Welcome to my poetry website. Other pages on this site contain links to poems and reviews I’ve had published online, as well as information about my two poetry pamphlets, The War with Hannibal (Poetry Salzburg, 2019) and The 3-D Clock (Dempsey & Windle, 2020). There are also details of readings and a form you can use to contact me.
My poems have appeared widely in magazines, both in print and online, and have twice been nominated for the Forward Best Single Poem Prize. I review regularly for the online magazine, London Grip, and am a member of Ver Poets, whose social media accounts I manage.
Here are three of my poems.
Winter Road I
after Georgia O’Keeffe
It's not exactly a road, more the idea of one and maybe not even that, a symbol, a cedilla, this mirror-written C that sweeps across the canvas, kinking at the top, where Route 84 mounts the crest of a rise, before bending to the right and heading further on up into the New Mexican hills which, as it's winter now, are blanketed in snow that the ploughed road crookedly parts. There's only the road itself; everything else is implied. I think of her painting it, as a calligrapher might, with a single, practised stroke, the road between Ghost Ranch and Albiquiù so familiar to her now it's become the shorthand for home.
(Published online in “Ink Sweat & Tears”)
Voicemail
You've taken to leaving silent messages on my voicemail at home. When I realised it might be you, I dialled to trace the call, then rang you back myself. "Did you try to phone me, Mum?" "I don't know." There's a pause. "Perhaps I might have done." I recognise them now, your recorded silences. They've a quality all of their own, a subtly different sound from computers cold-calling me or plain wrong numbers. First, there's a puzzled silence, then a silent pause and the clunk as you hang up. You used to leave me tit-bits from "The Times"—tips on things such as etiquette or health. I stopped listening years ago. Only now you've nothing to say do I strain to hear everything.
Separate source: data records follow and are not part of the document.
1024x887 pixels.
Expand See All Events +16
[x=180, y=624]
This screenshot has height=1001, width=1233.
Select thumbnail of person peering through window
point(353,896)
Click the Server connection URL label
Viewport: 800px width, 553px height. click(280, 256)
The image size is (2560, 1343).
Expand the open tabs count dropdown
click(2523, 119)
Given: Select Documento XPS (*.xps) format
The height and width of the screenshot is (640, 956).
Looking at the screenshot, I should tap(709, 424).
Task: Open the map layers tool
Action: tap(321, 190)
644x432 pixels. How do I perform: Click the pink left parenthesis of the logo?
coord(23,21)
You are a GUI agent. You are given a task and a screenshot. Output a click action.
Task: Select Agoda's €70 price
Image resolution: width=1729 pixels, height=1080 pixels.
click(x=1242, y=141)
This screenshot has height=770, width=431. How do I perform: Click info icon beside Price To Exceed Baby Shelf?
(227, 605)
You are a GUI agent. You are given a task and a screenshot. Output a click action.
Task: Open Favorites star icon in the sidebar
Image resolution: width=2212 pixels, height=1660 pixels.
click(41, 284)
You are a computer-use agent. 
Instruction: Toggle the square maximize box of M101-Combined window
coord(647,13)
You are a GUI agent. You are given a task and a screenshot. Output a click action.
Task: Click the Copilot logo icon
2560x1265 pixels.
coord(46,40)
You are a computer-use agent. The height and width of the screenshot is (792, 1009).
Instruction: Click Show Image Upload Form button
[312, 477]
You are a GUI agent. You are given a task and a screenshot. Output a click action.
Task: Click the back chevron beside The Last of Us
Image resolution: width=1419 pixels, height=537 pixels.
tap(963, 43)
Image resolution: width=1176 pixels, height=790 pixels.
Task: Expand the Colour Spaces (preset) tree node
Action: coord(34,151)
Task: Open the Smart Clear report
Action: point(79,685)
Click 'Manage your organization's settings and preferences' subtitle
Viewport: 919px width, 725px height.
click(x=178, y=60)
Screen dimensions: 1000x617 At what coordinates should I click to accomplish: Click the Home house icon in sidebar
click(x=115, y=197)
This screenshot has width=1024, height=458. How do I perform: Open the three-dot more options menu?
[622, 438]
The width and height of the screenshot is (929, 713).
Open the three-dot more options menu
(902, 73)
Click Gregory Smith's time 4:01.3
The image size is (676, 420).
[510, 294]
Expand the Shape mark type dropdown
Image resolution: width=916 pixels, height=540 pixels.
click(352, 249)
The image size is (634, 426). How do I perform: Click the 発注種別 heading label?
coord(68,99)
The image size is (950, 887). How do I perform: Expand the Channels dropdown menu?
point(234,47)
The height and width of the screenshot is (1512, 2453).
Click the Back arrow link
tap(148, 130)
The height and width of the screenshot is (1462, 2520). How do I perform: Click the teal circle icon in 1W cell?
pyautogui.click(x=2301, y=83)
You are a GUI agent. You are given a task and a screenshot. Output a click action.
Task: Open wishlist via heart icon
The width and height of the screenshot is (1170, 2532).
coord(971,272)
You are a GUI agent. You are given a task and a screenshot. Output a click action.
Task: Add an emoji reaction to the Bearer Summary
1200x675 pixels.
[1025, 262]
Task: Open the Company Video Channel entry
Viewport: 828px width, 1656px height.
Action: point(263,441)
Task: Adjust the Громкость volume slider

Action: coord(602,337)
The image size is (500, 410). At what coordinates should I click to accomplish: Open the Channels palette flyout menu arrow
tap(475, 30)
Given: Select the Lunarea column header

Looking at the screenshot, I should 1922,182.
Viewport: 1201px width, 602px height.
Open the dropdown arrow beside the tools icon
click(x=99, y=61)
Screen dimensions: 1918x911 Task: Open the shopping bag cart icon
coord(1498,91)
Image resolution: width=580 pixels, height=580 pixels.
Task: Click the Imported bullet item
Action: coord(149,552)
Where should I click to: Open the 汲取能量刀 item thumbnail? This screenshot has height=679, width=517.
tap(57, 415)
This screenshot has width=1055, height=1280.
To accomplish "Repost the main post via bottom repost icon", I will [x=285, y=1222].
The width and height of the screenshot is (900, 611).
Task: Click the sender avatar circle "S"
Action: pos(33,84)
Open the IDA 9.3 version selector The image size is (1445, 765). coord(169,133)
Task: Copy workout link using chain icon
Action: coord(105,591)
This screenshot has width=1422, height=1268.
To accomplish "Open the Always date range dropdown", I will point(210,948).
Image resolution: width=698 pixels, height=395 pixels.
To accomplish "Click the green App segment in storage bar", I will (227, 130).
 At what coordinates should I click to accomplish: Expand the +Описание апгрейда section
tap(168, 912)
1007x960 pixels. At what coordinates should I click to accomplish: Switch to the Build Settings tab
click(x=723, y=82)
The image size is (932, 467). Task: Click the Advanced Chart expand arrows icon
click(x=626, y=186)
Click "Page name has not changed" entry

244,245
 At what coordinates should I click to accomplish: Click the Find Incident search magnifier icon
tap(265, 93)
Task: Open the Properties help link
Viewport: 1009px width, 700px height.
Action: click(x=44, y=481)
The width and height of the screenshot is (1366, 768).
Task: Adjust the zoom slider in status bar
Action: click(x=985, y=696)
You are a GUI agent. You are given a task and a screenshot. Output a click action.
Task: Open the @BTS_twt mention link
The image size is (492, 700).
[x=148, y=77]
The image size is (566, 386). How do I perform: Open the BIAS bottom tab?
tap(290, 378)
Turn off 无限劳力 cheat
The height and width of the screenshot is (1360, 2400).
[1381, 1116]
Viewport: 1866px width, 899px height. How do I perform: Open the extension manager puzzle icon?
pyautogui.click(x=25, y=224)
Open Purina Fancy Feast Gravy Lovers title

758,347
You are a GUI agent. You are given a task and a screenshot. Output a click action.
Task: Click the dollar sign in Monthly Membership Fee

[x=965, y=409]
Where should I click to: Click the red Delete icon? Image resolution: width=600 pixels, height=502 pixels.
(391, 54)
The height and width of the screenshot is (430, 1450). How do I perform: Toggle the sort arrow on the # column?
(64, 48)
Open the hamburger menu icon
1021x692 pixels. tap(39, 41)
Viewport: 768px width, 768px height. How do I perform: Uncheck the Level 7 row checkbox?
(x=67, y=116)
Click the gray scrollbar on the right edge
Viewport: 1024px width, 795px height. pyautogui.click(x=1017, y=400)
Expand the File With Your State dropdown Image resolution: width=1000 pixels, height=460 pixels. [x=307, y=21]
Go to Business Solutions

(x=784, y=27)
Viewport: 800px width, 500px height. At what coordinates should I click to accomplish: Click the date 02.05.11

(From my pamphlet, “The 3-D Clock”)
Going to the Inevitable
Inspiration ran out like the drink at some awful party. He stared at the empty pages, wondering would they be filled. Poems had never been easy, but having one to write cured most things short of death. Now the Muse just blanked him. When even the mower stalled and he found a prickly soulmate jammed up against the blades, it haunted him for days. Predictably, his own death was as grim as he'd always imagined. A nurse sat holding his hand, as he uttered his bleak, last words. They sounded familiar, as if he'd been quoting himself, a line from one of his poems, one he still needed to write.